Tech trade war between China and the US: none wants to lose

Policy and commerce specialists had a panel and debated the prospective of a China-US decoupling in Guangzhou, China. At Fortune’s Global Technology Forum on Thursday, the experts discussed the position of tech firms in the tech and trade wars between Beijing and Washington. None of the speakers was positive about the short-term implications of the disagreements between the US and China. However, they came to an agreement that a complete decoupling of the two superpowers could not be allowed to happen. Cheung Kong graduate school professor of finance, Gan Jie, said that both states need one another in the long-term. Gan Jie is the co-founder of Songshan Lake Robotics Park in Guangdong area.

Gan expressed that the existing trade conflict is real and it is based on each other’s misunderstandings about the basics of commerce in the 21st century.
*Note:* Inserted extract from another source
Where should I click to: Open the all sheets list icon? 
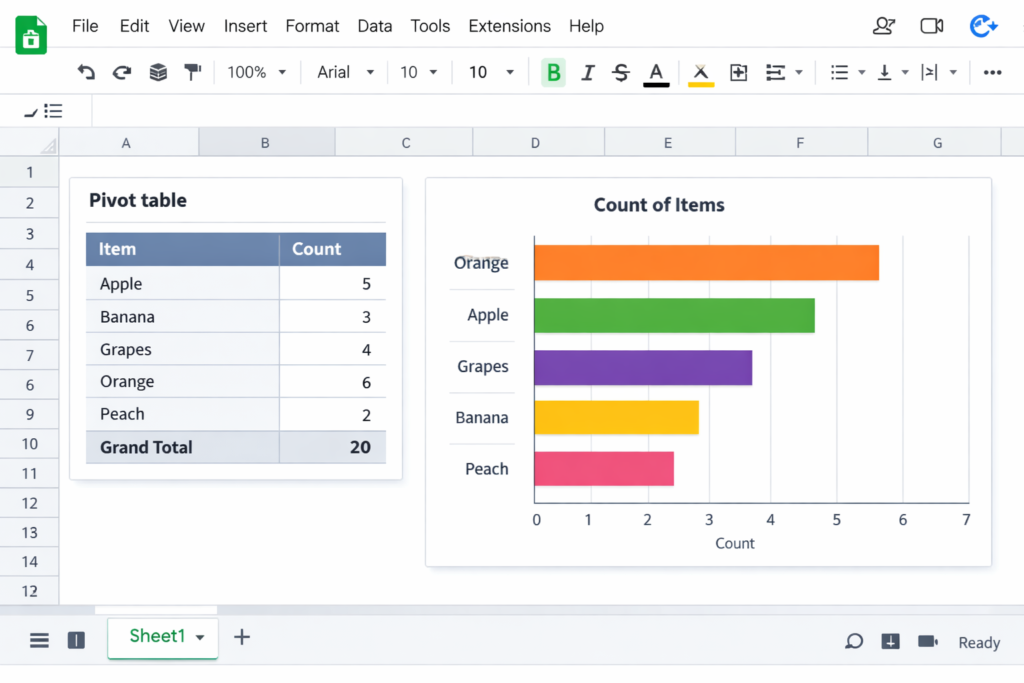[39, 641]
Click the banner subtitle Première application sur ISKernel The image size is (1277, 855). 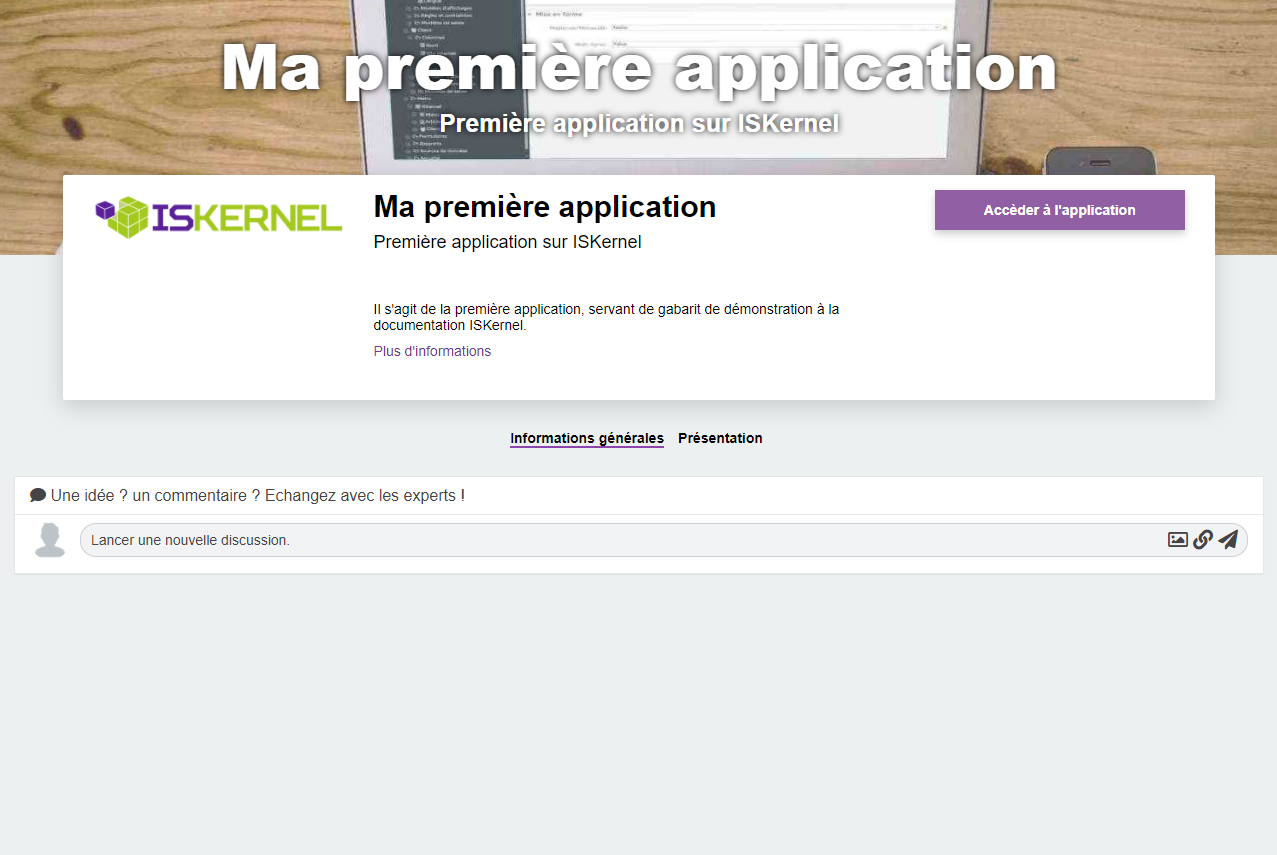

He says that in the absence of the mix-ups, the war could be inexistent. Eurasia Group’s practical head of Geotech, Paul Triolo, said that Washington has a perception that the two are in a long-term tech rivalry. Triolo mentioned areas of evolving competition as quantum computing, 5G, and AI. Thus, China’s advantage in a multifaceted zone like AI is viewed as a loss to Silicon Valley.

In reality, Triolo says that AI is a minor field where academics can cooperate across borders and co-author documents. MSA managing associate Ben Harburg appears to be slightly less optimistic. Seeing ten years into the future, he foresees a balkanized, diverged globe where American firms still stand out and interoperability still in existence. Yet, there will be a significant rebalancing of where the tech supremacy and giants sit, which is nearer to China. Harburg says that Washington’s decoupling is quite untimely. He forecasts that whereas Washington’s export panels and venture limitations may injure China, that will be expected to be short-term. However, America is the loser in the long-term since China will be forced to be economically and technically self-sufficient.

Also, Harburg states that shared supply chains, talent, and capital markets concentration will be in China. Then, it will erect innate industries and leading overall tech players, hence appeal embryonic tech markets. He also worries that Washington’s decoupling will affect its tech giants like Google and Facebook. Google may lose the ability to govern the internet. Paulson Institute’s Vice-Chair and Exec Director, Deborah Lehr, offers a logical interpretation of the status quo. Lehr said that America has a credit that decoupling is not likely to occur among the trade community. Measures have to be taken on working together.